Two contrasting mechanisms link education and job satisfaction. On the one hand, a higher skill level increases the chances that an employee will have a higher wage level and a more interesting and rewarding job, which enhance job satisfaction. On the other hand, however, various empirical studies have found that–after controlling for income earnings–the correlation between education level and subjective well-being at work is negative [8,27,28]. This can be explained in the light of prospect theory [29]. When an individual invests more time in education and human capital formation, her expectations about the desired job will also be higher, and it will therefore be more likely that the worker will feel more critical and less satisfied with her actual working conditions if these high expectations are unmet. In particular, empirical research indicates that overqualified workers report significant lower levels of job satisfaction than others [26,30].

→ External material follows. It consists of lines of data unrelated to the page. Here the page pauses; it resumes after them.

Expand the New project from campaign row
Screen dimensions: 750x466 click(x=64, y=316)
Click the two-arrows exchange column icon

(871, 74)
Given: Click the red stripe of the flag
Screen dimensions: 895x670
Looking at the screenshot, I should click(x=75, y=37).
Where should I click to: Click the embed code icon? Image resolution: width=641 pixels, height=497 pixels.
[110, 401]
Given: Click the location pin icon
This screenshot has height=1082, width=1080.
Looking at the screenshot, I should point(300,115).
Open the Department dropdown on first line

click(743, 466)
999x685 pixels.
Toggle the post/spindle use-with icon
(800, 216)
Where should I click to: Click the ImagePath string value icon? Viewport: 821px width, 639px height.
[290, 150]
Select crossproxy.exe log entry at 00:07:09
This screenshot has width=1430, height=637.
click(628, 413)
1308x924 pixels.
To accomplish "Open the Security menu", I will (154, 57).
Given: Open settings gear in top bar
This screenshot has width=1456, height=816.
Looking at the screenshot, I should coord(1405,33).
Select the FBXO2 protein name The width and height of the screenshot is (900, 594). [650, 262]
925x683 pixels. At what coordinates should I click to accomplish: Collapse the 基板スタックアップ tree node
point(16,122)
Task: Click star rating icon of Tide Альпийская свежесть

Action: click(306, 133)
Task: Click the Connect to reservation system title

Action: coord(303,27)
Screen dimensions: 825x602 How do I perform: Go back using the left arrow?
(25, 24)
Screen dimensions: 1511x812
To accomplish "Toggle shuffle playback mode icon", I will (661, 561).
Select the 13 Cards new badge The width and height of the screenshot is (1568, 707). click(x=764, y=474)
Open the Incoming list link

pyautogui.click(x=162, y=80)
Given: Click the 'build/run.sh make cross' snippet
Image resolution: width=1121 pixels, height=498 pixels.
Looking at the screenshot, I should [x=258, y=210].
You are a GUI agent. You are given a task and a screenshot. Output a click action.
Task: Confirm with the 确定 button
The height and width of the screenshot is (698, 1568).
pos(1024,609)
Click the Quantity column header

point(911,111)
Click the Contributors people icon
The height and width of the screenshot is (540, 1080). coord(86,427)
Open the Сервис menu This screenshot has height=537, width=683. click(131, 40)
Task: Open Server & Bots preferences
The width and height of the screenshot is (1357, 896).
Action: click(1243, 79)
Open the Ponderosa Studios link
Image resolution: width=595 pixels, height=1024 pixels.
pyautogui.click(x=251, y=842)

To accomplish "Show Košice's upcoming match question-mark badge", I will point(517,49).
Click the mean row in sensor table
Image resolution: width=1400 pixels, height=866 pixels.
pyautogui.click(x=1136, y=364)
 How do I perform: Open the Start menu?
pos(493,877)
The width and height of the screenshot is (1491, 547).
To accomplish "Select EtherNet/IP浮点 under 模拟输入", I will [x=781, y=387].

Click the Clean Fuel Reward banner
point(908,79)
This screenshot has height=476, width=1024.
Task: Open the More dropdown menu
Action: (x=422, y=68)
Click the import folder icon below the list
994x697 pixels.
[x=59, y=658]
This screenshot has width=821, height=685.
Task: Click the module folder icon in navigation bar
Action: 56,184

3. Question and propositions

The question investigated in the present paper is the following: Does automation affect workers’ job satisfaction–and how does this effect differ for high- versus low-skilled workers? The first part of the question refers to the main impact of automation on job satisfaction, which as noted above has not been analyzed in previous research yet. The second part of the question suggests that fear of replacement can have different effects on workers’ well-being depending on their skill levels, and it seeks to investigate these moderation effects.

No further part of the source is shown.